● **What is being asked**
Everything from the line containing "Viewport: 616px width, 480px height." to the end of the listing, both included, should be returned exactly, apart from the pictures.

● **Data records**
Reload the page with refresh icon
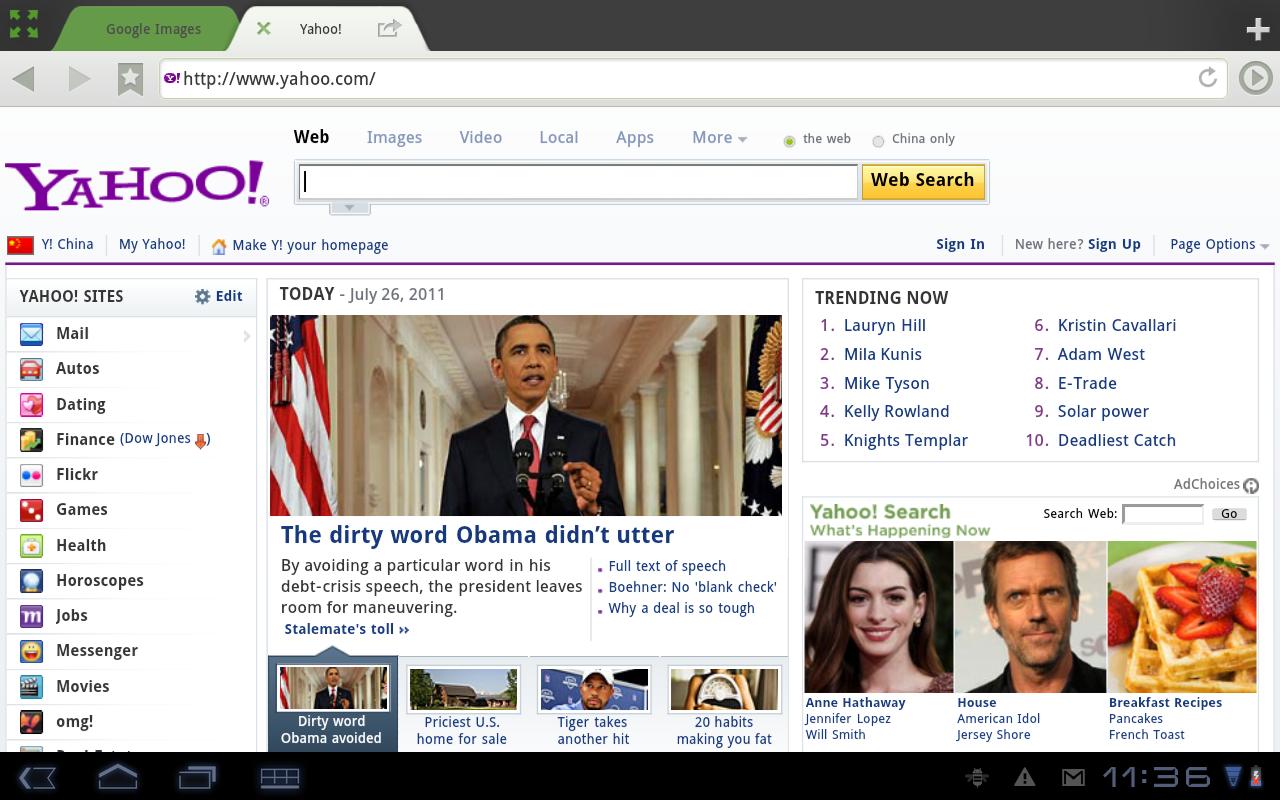The width and height of the screenshot is (1280, 800). [1208, 78]
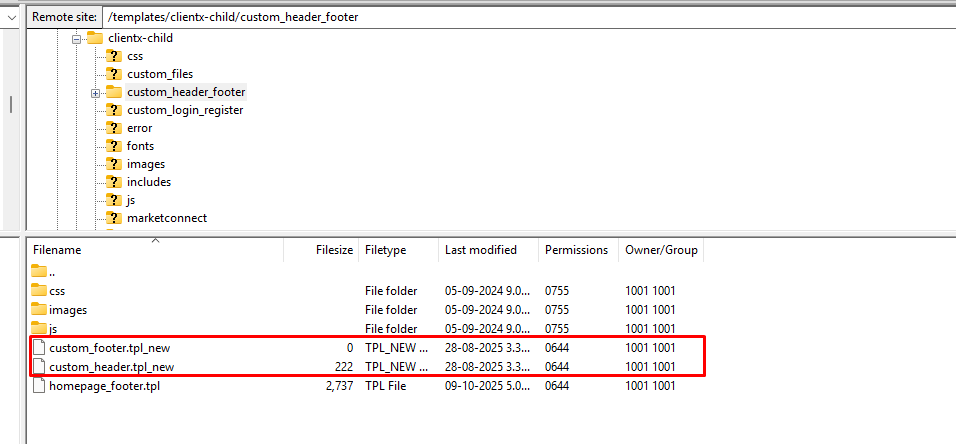Sort files by Filesize column header

click(333, 250)
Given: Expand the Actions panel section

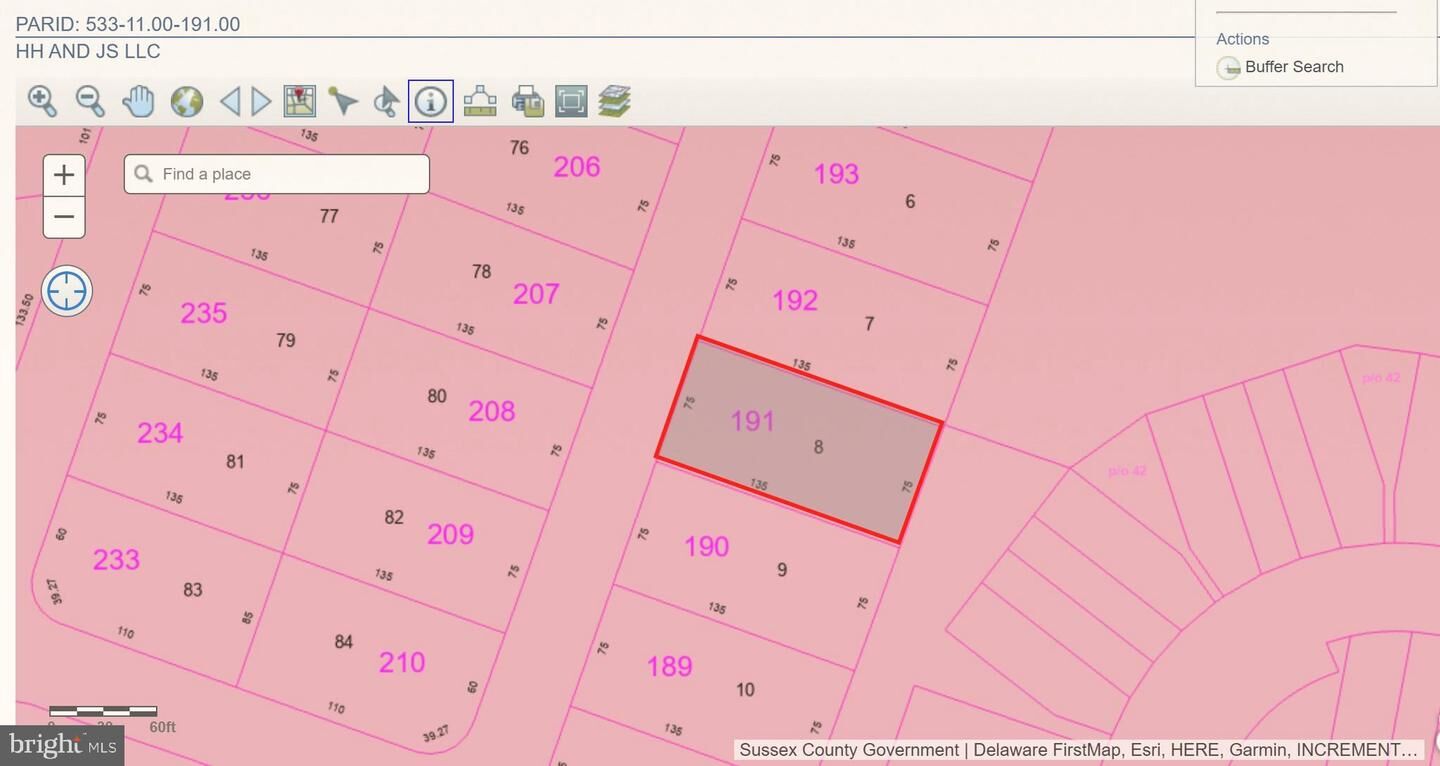Looking at the screenshot, I should (x=1242, y=39).
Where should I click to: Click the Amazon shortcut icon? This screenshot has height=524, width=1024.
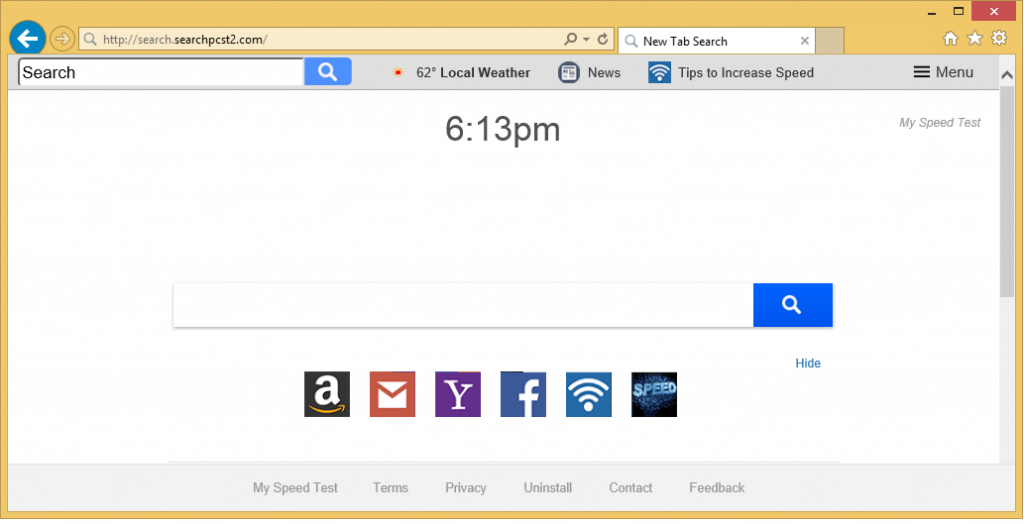coord(327,394)
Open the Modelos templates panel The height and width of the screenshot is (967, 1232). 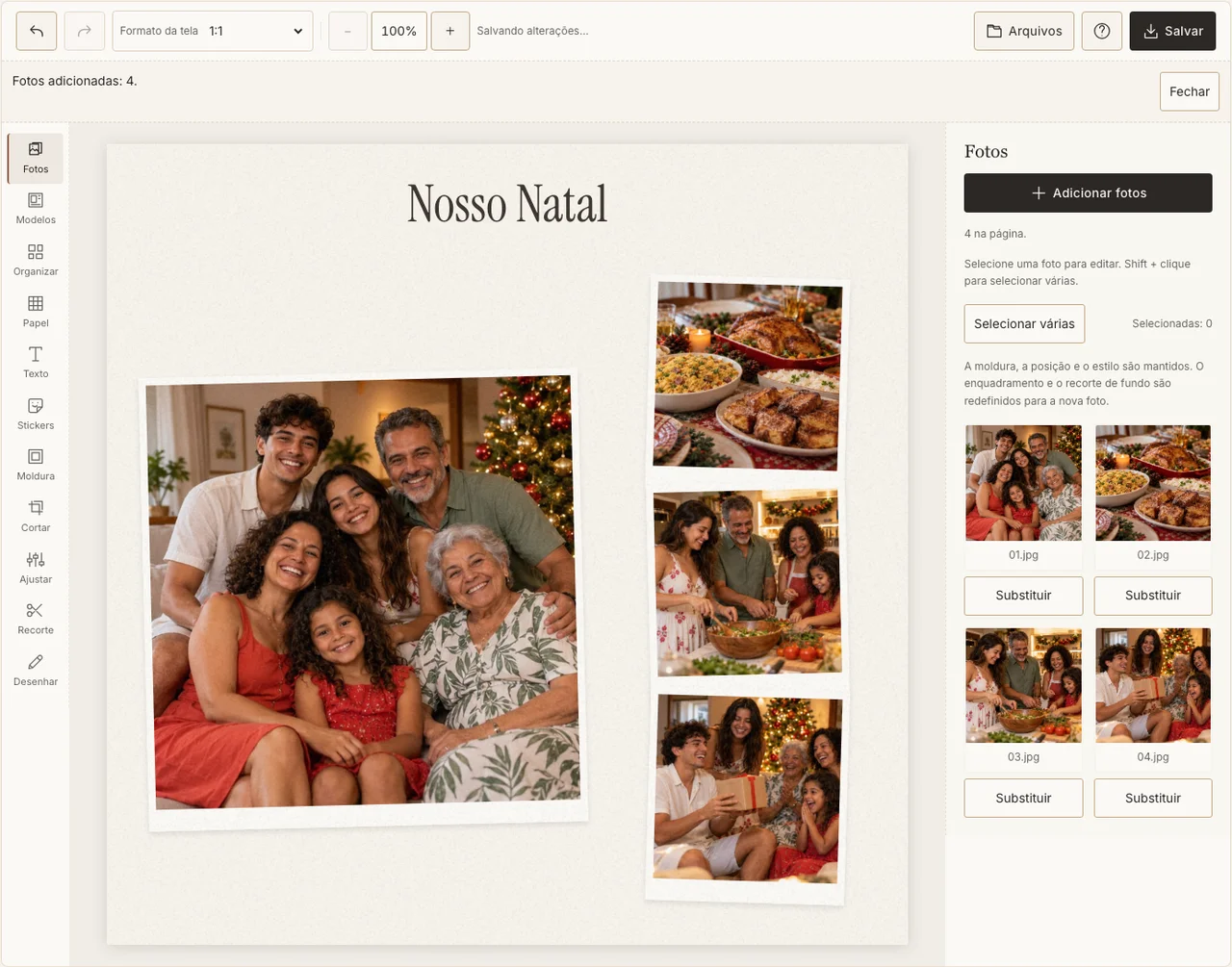click(36, 209)
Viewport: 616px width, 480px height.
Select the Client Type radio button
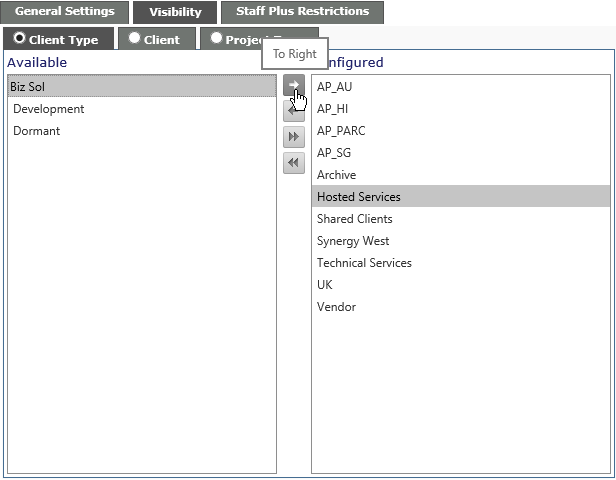19,38
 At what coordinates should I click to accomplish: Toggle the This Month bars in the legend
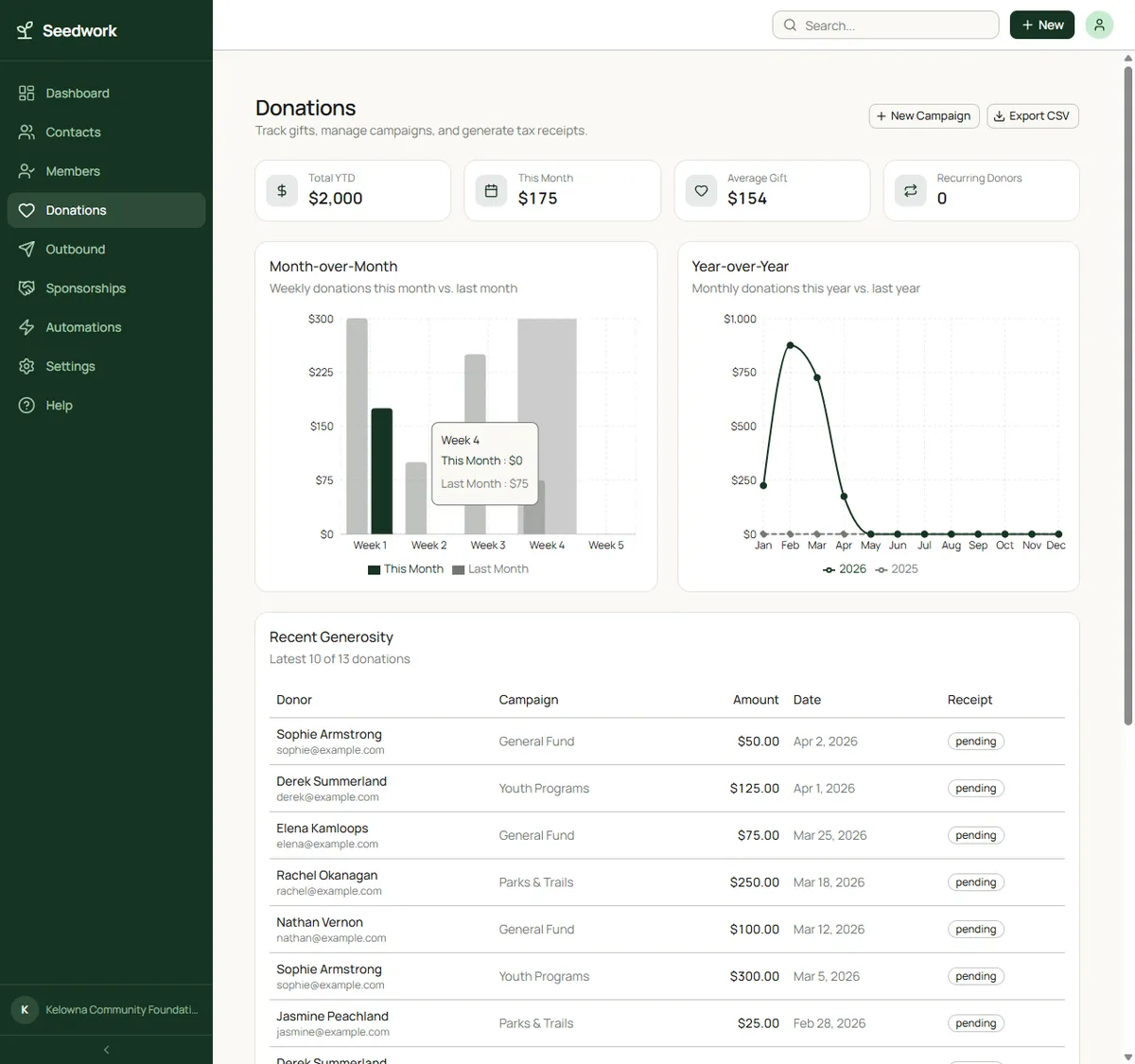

● **Task answer**
Viewport: 616px width, 480px height.
Select the Client Type radio button
19,38
 At what coordinates should I click to accomplish: Toggle the This Month bars in the legend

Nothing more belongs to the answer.